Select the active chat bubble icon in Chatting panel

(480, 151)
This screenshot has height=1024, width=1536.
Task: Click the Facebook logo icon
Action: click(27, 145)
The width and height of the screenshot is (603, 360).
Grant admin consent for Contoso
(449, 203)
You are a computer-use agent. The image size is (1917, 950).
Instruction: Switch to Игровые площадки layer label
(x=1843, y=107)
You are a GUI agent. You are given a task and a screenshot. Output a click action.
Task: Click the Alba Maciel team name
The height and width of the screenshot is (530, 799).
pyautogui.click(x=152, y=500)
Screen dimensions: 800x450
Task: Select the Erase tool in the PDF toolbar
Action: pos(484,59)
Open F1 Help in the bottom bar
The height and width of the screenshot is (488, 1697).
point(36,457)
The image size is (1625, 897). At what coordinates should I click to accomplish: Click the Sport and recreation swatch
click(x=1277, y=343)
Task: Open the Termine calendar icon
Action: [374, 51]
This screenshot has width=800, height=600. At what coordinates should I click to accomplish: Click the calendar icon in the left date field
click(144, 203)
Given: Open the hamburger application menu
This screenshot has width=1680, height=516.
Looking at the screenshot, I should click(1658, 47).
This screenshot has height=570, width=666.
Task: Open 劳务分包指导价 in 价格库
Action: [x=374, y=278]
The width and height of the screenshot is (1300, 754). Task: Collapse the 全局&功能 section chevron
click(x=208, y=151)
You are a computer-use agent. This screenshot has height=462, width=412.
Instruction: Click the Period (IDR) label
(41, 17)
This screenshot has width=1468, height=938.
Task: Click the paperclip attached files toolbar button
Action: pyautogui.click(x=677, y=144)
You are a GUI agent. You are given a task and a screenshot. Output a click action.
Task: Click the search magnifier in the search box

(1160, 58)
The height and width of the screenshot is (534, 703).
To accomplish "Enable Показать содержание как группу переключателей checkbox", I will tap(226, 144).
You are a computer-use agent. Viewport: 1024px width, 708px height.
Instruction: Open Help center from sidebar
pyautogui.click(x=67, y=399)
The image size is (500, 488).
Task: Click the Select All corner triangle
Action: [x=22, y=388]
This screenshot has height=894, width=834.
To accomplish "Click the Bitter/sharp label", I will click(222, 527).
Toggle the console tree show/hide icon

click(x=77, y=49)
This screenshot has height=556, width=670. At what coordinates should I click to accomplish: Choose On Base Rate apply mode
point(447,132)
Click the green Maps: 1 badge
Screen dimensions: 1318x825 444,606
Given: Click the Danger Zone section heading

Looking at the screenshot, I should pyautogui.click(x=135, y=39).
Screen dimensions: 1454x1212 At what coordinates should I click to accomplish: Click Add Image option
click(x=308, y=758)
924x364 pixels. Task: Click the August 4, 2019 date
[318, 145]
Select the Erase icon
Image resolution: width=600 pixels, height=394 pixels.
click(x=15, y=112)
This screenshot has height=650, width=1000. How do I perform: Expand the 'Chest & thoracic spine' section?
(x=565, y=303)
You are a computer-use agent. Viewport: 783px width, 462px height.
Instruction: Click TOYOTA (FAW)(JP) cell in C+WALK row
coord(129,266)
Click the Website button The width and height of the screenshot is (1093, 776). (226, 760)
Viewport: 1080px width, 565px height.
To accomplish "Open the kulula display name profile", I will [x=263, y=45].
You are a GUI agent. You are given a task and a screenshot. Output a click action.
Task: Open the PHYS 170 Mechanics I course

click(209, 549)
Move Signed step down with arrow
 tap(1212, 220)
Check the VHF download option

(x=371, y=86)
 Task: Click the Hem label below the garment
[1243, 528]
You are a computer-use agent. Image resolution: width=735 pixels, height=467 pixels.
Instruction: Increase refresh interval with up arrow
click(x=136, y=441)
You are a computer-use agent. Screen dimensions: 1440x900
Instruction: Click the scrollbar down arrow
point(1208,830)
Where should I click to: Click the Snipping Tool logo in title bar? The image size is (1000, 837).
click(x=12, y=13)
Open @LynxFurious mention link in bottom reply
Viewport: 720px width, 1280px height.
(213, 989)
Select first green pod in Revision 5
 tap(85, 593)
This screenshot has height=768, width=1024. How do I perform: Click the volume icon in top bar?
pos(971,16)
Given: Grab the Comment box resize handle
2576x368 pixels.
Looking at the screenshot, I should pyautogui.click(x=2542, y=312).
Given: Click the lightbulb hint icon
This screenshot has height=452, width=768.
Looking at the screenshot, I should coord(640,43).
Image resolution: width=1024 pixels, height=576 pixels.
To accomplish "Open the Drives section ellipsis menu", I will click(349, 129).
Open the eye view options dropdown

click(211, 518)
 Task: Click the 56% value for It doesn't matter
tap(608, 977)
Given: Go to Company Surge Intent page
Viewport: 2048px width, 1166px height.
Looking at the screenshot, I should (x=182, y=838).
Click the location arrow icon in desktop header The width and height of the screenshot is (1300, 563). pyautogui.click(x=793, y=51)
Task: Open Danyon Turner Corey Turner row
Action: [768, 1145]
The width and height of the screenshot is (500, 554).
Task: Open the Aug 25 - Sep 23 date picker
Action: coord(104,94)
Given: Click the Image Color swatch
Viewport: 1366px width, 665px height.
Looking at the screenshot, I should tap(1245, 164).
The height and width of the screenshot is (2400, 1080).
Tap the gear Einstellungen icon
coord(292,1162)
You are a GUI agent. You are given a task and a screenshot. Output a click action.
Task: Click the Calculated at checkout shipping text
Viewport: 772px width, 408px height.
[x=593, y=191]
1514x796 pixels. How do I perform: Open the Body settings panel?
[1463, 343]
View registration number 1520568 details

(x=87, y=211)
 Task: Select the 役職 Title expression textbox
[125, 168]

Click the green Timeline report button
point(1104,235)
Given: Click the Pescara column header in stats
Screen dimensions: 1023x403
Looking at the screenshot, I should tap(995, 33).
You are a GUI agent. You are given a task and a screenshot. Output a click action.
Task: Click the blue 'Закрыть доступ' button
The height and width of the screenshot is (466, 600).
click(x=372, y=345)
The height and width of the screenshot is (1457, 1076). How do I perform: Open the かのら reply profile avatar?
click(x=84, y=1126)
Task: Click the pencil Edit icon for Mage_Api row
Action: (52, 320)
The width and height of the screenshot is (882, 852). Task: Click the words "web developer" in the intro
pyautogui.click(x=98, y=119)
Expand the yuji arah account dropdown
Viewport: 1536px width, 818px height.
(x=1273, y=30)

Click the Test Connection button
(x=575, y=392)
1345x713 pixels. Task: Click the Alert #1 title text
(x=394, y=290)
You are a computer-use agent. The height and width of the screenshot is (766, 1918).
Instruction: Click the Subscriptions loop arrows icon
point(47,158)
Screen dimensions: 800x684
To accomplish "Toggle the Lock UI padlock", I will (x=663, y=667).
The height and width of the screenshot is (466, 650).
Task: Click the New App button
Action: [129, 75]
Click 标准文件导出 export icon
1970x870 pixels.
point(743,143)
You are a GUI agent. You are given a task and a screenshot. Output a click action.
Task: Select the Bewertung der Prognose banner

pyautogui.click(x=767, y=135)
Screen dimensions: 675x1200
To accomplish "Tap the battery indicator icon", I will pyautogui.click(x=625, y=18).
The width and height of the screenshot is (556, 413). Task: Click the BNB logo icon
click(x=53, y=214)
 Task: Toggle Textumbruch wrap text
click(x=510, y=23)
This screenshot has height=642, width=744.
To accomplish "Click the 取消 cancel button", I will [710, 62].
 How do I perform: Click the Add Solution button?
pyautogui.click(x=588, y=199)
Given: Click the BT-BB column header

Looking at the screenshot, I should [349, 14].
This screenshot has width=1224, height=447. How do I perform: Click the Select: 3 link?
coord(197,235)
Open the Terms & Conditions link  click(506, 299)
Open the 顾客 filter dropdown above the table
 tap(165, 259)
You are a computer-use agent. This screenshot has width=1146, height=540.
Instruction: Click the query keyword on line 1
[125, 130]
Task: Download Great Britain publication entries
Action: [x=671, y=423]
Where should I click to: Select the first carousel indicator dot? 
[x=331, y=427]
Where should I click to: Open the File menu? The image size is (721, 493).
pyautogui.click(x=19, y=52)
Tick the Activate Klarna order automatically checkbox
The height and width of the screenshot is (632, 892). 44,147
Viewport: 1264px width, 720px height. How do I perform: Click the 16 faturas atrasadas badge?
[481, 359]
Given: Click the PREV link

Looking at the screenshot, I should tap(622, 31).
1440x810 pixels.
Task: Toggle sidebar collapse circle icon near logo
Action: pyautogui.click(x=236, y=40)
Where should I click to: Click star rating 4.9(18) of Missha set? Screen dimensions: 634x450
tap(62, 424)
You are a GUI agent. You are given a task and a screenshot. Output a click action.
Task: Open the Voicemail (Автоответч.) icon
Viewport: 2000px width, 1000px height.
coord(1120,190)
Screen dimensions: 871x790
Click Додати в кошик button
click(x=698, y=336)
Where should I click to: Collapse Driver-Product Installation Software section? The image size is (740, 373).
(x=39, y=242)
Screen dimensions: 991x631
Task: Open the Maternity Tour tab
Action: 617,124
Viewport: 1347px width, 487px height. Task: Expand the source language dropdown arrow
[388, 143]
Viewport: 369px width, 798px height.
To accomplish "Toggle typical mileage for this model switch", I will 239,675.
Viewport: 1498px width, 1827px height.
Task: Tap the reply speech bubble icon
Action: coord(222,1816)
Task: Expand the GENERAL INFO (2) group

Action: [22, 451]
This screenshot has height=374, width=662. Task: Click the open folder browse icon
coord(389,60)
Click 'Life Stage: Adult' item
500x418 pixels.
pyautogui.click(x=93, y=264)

• [Task statement] Looking at the material above, please copy exactly every line from its first line through the line containing "Task: Click the Alba Maciel team name", with both ends included and nothing else.

• [Written answer]
Select the active chat bubble icon in Chatting panel

(480, 151)
This screenshot has height=1024, width=1536.
Task: Click the Facebook logo icon
Action: click(27, 145)
The width and height of the screenshot is (603, 360).
Grant admin consent for Contoso
(449, 203)
You are a computer-use agent. The image size is (1917, 950).
Instruction: Switch to Игровые площадки layer label
(x=1843, y=107)
You are a GUI agent. You are given a task and a screenshot. Output a click action.
Task: Click the Alba Maciel team name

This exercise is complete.